Okah, who is standing trial along with Obi Nwabueze for terrorism charges arising from the October 1, 2010 bombing incident, sought the permission of the trial judge, Justice Gabriel Kolawole, to speak after it was discovered that his lawyer was not in court.
After the judge granted him permission to speak from the dock, Okah in an emotional outburst expressed frustration about his long incarceration and the attendant deprivation of the opportunity to cater for his family.
Okah said, “I have been incarcerated for about five years now, and I have a family to cater for.
“My children would grow up without feeling the warmth of their father. I’m tired of this endless trial.”
It took the intervention of lawyers and some other persons who were in the courtroom for their respective cases to stop his attempt to commit suicide after his emotion-laden speech.
The chair with which he attempted to break the window was collected from him after he was overpowered and Justice Kolawole promptly adjourned the case till October 20.
The lead prosecuting counsel, Dr. Alex Izinyon (SAN) , was in court during the Tuesday’s dramatic event.
Okah, is a brother to former leader of the Movement for the Emancipation of the Niger Delta, Henry Okah, who is already serving jail terms in South Africa for the bombing near the Eagle Square, Abuja, on October 1, 2010 in which about 12 persons were said to have died.
The prosecution had a major breakthrough in the case when it called its first witness on April 23, 2015.
For over four years, Okah and his legal team deployed a flurried interlocutory applications which hindered progress in the case.

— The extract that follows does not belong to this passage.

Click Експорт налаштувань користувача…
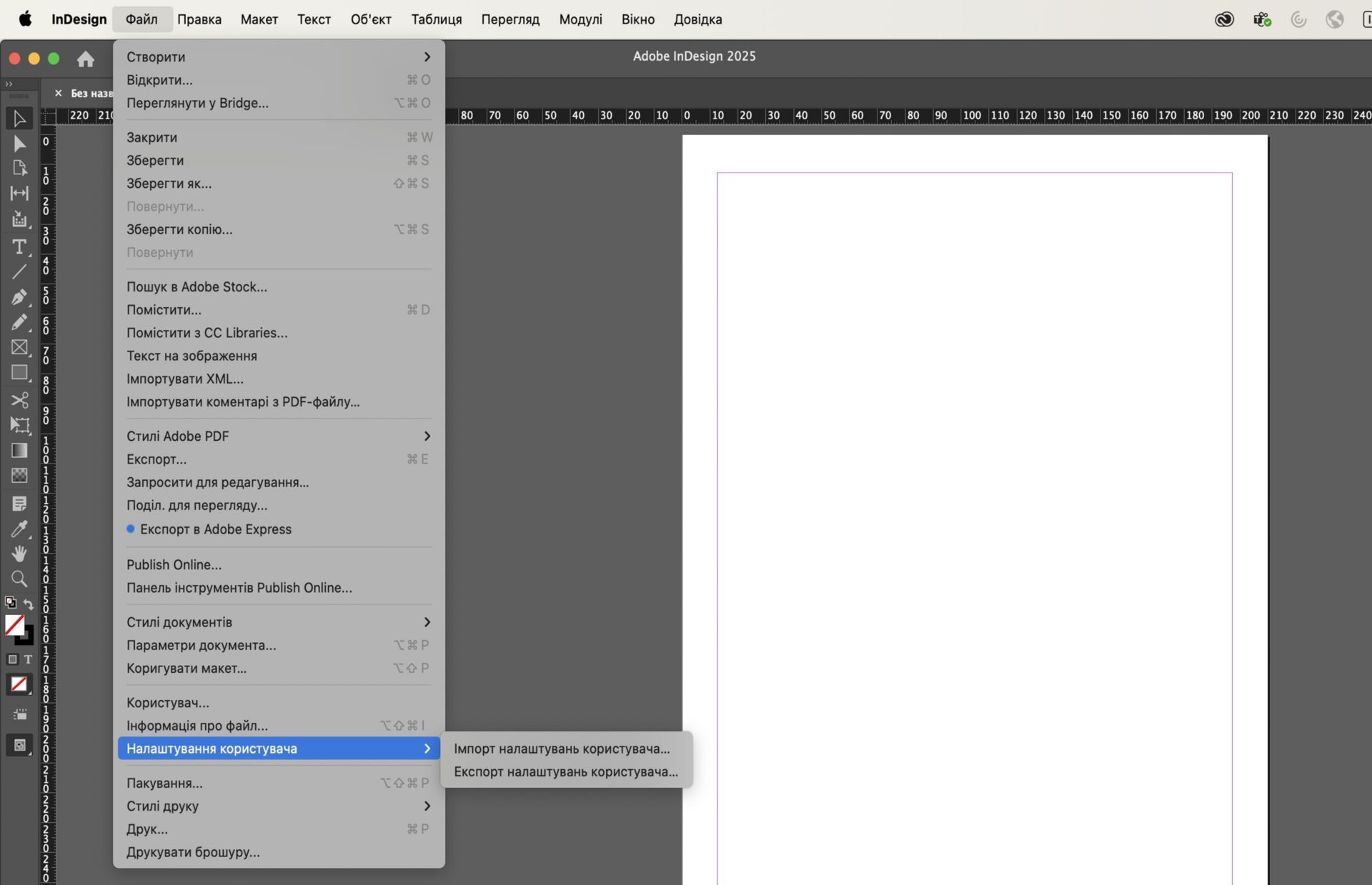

At the opening of his case, Izinyon called the first prosecution witness, Mr. John Afolabi, who is an exhibit keeper at the Department of State Services, and through whom 14 exhibits were tendered and admitted by the court as exhibits on Tuesday.
The witness said during his evidence-in-chief that the items were retrieved by DSS investigators at “scenes of investigation” into the bombing incident.
The first exhibit admitted by the trial judge, Justice Gabriel Kolawole, was a list of items which Afolabi said were retrieved during the investigation conducted into the bombing by the DSS.
Other exhibits were the 13 items contained in the list. The list comprised an old Mazda 626 car with registration number LAGOS BY 318 FKJ, military wear and camping materials.